Ich habe mich gegen beide Varianten entschieden und mich einer kombinierten Strahlentherapie unterzogen. Dazu habe ich versucht, meine Lebenskraft durch eine onkologische Psychotherapie und Medikamente wie Mistelextrakt möglichst hoch zu halten. 
Ich habe die Begrenztheit der Chemotherapie und Strahlentherapie beschrieben und die großen Zerstörungen, die im ganzen Körper angerichtet werden.
Es ist nur scheinbar ein Widerspruch, wenn man sich dann als Betroffener einer solchen Therapie unterzieht – es gibt leider bis heute keine Therapie gegen Krebs die ohne ein solches Zerstörungswerk auskommt.
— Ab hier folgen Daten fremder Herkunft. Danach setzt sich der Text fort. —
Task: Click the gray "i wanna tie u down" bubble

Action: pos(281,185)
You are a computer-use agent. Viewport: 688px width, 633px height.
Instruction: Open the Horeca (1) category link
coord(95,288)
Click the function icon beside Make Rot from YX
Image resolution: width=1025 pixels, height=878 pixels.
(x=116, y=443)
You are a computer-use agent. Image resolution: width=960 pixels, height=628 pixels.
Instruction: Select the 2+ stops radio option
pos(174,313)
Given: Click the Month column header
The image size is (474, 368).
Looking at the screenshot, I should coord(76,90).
Es ist allerdings eine Ironie des Schicksals, dass ausgerechnet ein Journalist, der vor dem PSA-Screening warnt, zu den wenigen Menschen gehört, die durch die PSA-Untersuchung rechtzeitig diagnostiziert wurden, und daher Fragen im Standard-Chat beantworten kann.
http://derstandard.at/1330389858448/Journalist–Betroffener-Im-Konflikt-mit-dem-Krebs 

Vielleicht sollte ich mich für die kaum unterdrückbare Häme schämen, aber für mich hat das Bild des selbstlosen Journalisten Langbein nicht nur einige Kratzer abbekommen, …
es erscheint mir mehr denn je als ein Paradebeispiel dafür, dass man aus der Tatsache, dass ein Kritiker bestimmte Dinge zu Recht kritisiert, nicht schliessen soll, dass er auch Recht hat.
Häufig stehen dahinter oft nur Eitelkeit, Profitsucht und Halbwissen …

aber das ist „Eminence Based“, nicht „Evidence Based“, 
ich gebe es ja zu,
Langbein würde es auch öfters gut tun, es zuzugeben.